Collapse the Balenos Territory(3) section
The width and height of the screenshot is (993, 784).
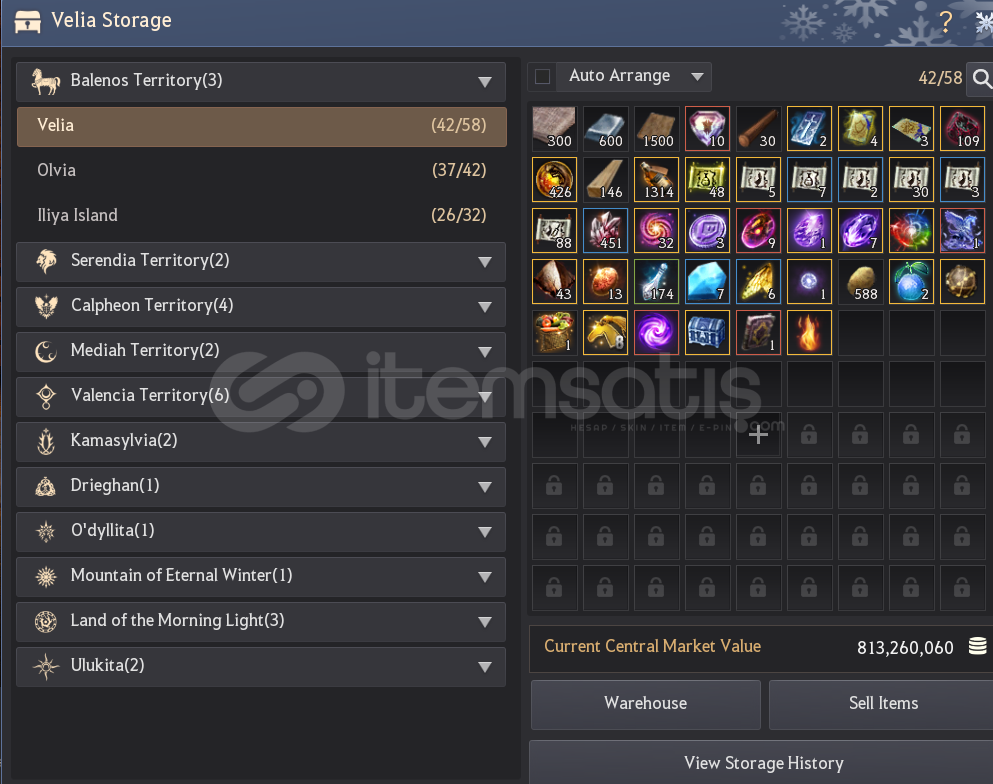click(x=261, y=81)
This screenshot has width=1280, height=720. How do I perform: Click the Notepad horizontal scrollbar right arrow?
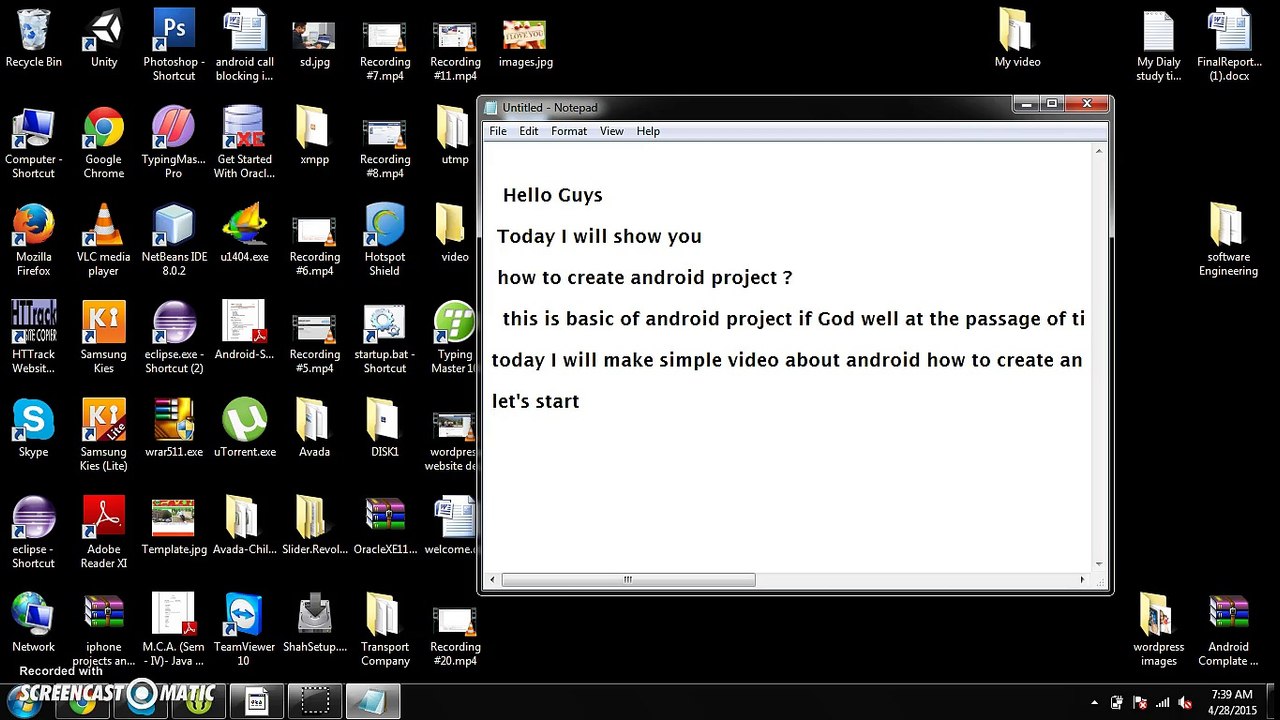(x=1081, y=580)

■ ■ ■ ■ ■

▶ Exercise description: The answer consists of the records repeated exactly, without any images.

▶ Reply to the exercise:
Collapse the Balenos Territory(3) section
The width and height of the screenshot is (993, 784).
click(x=261, y=81)
This screenshot has width=1280, height=720. How do I perform: Click the Notepad horizontal scrollbar right arrow?
(x=1081, y=580)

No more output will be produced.